Testing and learning have always been intertwined. The question at hand is how much testing and for which purposes should tests be used? The legislators are listening. Send them your thoughts.
The amount of time that a student spends on testing depends upon the number of tests mandated by the district and the State. This new legislation restricts the percentage of time for testing and leaves it up to the district to determine which tests will be used. Of course, the State mandates that districts administer both statewide and local assessments. District must develop a plan to meet the requirements. How much testing will be reduced is yet to be determined.
It is not only the number of tests that limit time for instruction. It is also the time teachers must allocate to prepare students to take the tests. Teachers use practice tests and drill and practice exercises to help students understand not only the test content but how to respond to different types of questions. Students need this help, but what is on the test is what has to be taught. Thus, the more narrowly defined the test, the more limited the instruction will be.
Test administration itself is disruptive. Students may be pulled out of class to take tests in an auditorium or in a computer lab. Depending upon the availability of testing facilities, individual classes may be disrupted for many more days than the 5% requirement dictates.

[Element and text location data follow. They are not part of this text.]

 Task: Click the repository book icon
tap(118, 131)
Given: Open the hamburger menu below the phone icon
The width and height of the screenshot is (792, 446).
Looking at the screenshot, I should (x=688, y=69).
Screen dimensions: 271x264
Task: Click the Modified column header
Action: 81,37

A brief summary of the proposed changes in SB 616 follows:
- Districts shall use only 5% of total school hours for statewide standardized assessments and district wide local assessments. Written consent from parents is needed if more time is used. A student may choose to take a test that exceeds this time restriction.
- District responsibility for local assessments for all subjects not covered by statewide assessments is maintained. (line 258)
EVALUATION PROCEDURES AND CRITERIA: Districts are to base 40% (instead of 50%) of teacher evaluations on student learning growth (or 30% for new teachers) using statewide assessments or local assessments covering subjects not included in statewide assessments. Assessments for courses required for graduation. Classroom observations of instructional practice will count as 30%.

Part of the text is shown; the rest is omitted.